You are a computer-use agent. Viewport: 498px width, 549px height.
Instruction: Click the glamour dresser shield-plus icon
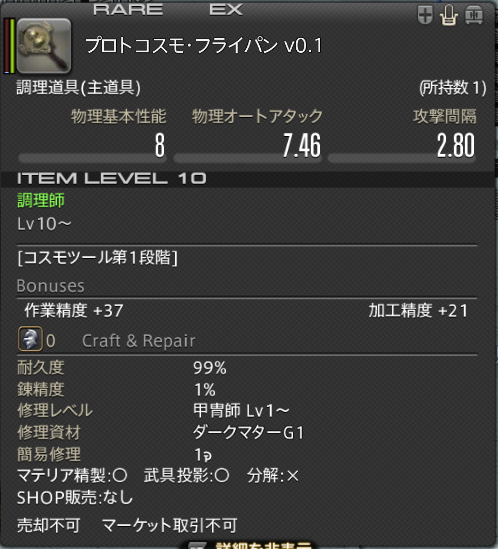(426, 15)
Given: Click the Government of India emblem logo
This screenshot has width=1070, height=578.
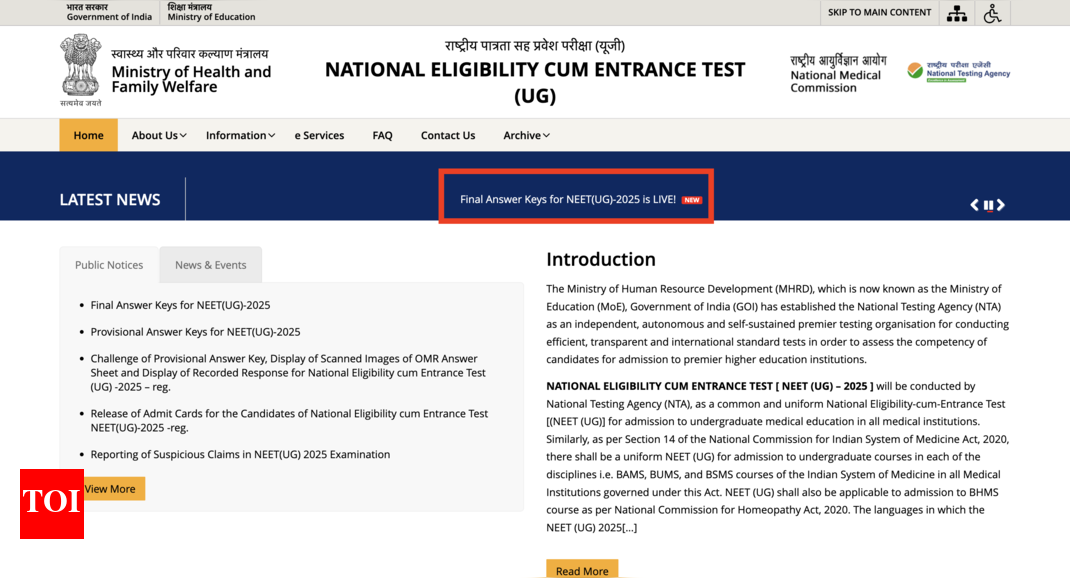Looking at the screenshot, I should [x=80, y=68].
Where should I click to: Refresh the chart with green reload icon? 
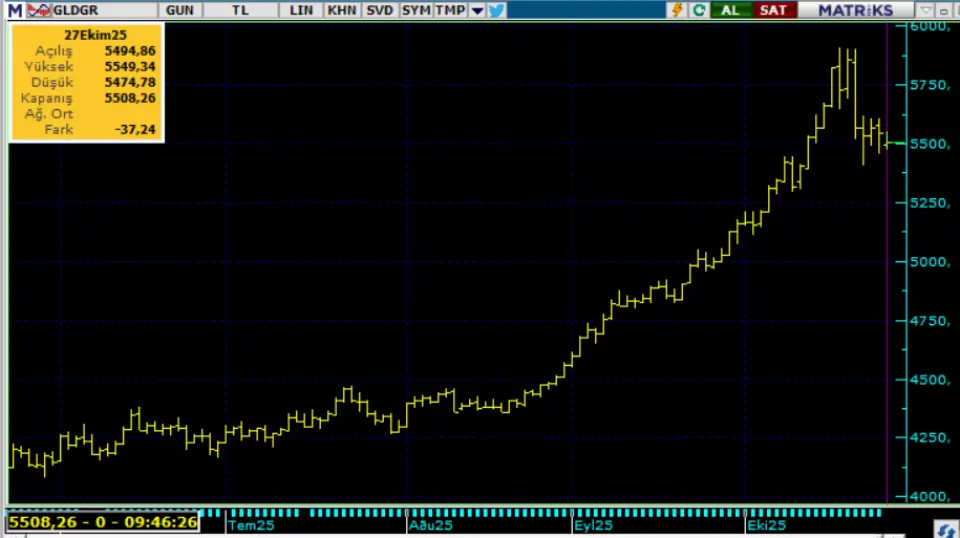[x=699, y=10]
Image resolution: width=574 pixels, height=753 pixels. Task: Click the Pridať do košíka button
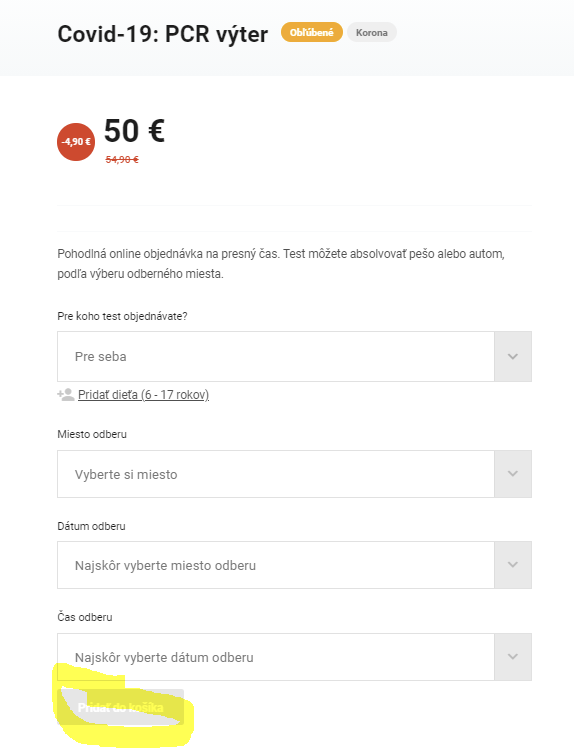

==========

- EXERCISE DETAILS
Whatever pictures the entries contain, omit them, and write the rest out exactly.

- TASK RESPONSE
You are a computer-use agent. Viewport: 498px width, 549px height.
Instruction: Click the glamour dresser shield-plus icon
(426, 15)
Given: Click the Government of India emblem logo
This screenshot has width=1070, height=578.
Looking at the screenshot, I should [x=80, y=68].
Where should I click to: Refresh the chart with green reload icon? 
[x=699, y=10]
Image resolution: width=574 pixels, height=753 pixels. Task: Click the Pridať do košíka button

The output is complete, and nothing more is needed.